Histology slides from all patients were reviewed by the Department of Pathology at MSKCC and confirmed to be colorectal carcinoma. Eligibility criteria were as follows: patients had to be at least 18 years of age; have unresectable stage IV disease; and have tumors refractory to standard chemotherapy and measurable or evaluable by conventional imaging. Patients had to be off prior therapy for at least 4 weeks, be ambulatory with a Karnofsky performance status of 70 or greater, and have an estimated survival of at least 6 weeks. Laboratory requirements included serum creatinine < 2 mg/100 ml, serum bilirubin < 2 mg/100 ml, granulocyte count > 1,500/mm3, platelet count > 100,000/mm3, and prothrombin time < 1.3x control. All patients had to be capable of giving written informed consent according to institutional and federal guidelines. Patients with the following criteria were excluded from the study: clinically significant cardiac disease (New York Heart Association class III/IV); infections requiring antibiotics; illnesses requiring the use of steroids or other anti-inflammatory reagents; clinical evidence of central nervous system tumor involvement; history of prior administration of mouse-derived antibodies or protein constructs or human antimouse antibody serum reactivity; and positive pregnancy test or lactation.
Study Design/Administration of huA33.
The study protocol was reviewed and approved by the Institutional Review Board at MSKCC (Protocol 94-100), and the study was conducted under a United States Food and Drug Administration Investigational New Drug Application (BB-IND #6084). The study was designed with two major objectives: (a) to define the toxicities and MTD of huA33 administered in weekly doses; and (b) to determine whether huA33 is immunogenic and characterize the anti-idiotypic response and toxicities associated with the development of anti-huA33 Ig (human antihuman Ig antibody, HAHA).
Patients were monitored with weekly complete blood counts, weekly tests for occult blood in stools, and liver function and renal function tests every 4 weeks. CT scan evaluation of response was performed at least every 9 weeks. We had previously shown that upon retreatment, the mouse A33 antibody was cleared rapidly and prevented from targeting colon cancer in the presence of human antimouse antibody (9, 10, 11) . Thus, in addition to directly monitoring HAHA levels using biosensor technology (BIACORE), we also measured A33 antigen-reactive huA33 in serum (by ELISA) as another indicator of anti-huA33 activity after treatment. Because clinical toxicities directly related to the effects of huA33 binding to cell surface A33 antigen would be masked by the presence of neutralizing antibodies (HAHA), it was critical to detect the presence of even low titers of anti-huA33 activity. Blood samples were collected every week, before and after antibody infusion, to monitor HAHA activity. Thus, the observed toxicities could be correlated to the presence or absence of HAHA throughout the treatment course. Doses (1050 mg/m2/week) and schedule (weekly doses) were selected based on the amount of clinical grade huA33 available and the preliminary clearance rates of radiolabeled huA33 antibody.

--- QUESTIONS ---
a – Rewrite the paragraph of the huA33 study text beginning "The study protocol was reviewed" as a short bulleted list that keeps its main facts.
b – Reproduce word for word the part of the huA33 study text from "Study Design/Administration of" up to and including "Ig antibody, HAHA).".
c – Take the huA33 study text further, starting right after its final sentence.

[Items from a data source]
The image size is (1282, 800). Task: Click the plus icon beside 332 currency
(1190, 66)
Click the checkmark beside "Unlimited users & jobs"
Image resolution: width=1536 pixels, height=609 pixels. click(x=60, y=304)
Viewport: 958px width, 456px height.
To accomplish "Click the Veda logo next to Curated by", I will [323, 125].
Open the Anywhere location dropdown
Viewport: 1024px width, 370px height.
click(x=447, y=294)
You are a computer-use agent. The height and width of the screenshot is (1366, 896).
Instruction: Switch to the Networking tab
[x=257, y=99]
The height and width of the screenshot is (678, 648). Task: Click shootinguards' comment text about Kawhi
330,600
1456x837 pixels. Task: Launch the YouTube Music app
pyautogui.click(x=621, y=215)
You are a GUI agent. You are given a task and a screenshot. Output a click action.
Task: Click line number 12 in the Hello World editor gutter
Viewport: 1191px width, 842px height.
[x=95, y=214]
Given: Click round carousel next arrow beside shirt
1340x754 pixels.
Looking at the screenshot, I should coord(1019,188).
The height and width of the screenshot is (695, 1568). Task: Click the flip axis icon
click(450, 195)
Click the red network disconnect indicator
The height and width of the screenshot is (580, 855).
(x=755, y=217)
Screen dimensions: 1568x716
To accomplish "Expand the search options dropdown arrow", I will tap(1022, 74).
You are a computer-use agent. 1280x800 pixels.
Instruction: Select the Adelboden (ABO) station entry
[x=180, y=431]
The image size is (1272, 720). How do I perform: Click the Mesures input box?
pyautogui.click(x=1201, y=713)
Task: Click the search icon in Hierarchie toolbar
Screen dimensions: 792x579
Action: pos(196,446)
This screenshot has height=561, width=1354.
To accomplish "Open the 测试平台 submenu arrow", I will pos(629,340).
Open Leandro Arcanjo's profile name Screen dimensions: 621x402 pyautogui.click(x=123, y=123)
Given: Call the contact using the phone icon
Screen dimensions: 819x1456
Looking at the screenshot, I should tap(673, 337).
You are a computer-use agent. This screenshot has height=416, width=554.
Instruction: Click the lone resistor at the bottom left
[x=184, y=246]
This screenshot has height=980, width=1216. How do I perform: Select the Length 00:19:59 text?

--- RESPONSES PER TASK ---
a –
- The MSKCC Institutional Review Board reviewed and approved the protocol (Protocol 94-100).
- The study ran under a United States Food and Drug Administration Investigational New Drug Application (BB-IND #6084).
- The first major objective was to define the toxicities and MTD of huA33 given in weekly doses.
- The second major objective was to determine whether huA33 is immunogenic and to characterize the anti-idiotypic response and the toxicities linked to the development of anti-huA33 Ig (HAHA).

b –
Study Design/Administration of huA33.
The study protocol was reviewed and approved by the Institutional Review Board at MSKCC (Protocol 94-100), and the study was conducted under a United States Food and Drug Administration Investigational New Drug Application (BB-IND #6084). The study was designed with two major objectives: (a) to define the toxicities and MTD of huA33 administered in weekly doses; and (b) to determine whether huA33 is immunogenic and characterize the anti-idiotypic response and toxicities associated with the development of anti-huA33 Ig (human antihuman Ig antibody, HAHA).

c –
Toxicity was graded according to the National Cancer Institute Common Toxicity Criteria. Dose-limiting toxicity was defined as follows: any grade 2 or greater allergic reaction; any grade 4 nonhematological toxicity; any grade 4 WBC toxicity lasting >1 week (2 consecutive weeks); or any grade 4 platelet count toxicity requiring platelet transfusion. To be dose-limiting, an adverse event had to have been judged by the principal investigator to be possibly related to the investigational agents. The MTD was defined as the dose level immediately below the dose level inducing dose-limiting toxicity in two patients (of three to six patients tested). Standard criteria for response to treatment were based on radiological examination before and after treatment cycles (2 cycles or 9 weeks), and response was rated as complete (disappearance of all lesions), partial (>50% decrease in the sum of the products of the perpendicular diameters), stable (<50% decrease or <25% increase in the sum of the products of the perpendicular diameters), or progression (>25% increase or new lesions). Serum CEA levels were monitored every 5 weeks.
The antibody was diluted in 100150 ml of physiological saline containing 5% human serum albumin and infused through a line containing normal saline at a rate of approximately 1 mg/min. All patients were treated in the outpatient facility, and all infusion-related toxicities had to be resolved before discharge. Patients who could not be treated as outpatients were removed from the study.
Immune Response to huA33 and Pharmacokinetics.
Induction of an antibody response to huA33 (HAHA) was monitored by surface plasmon resonance technology using a BIACORE 2000 instrument (21)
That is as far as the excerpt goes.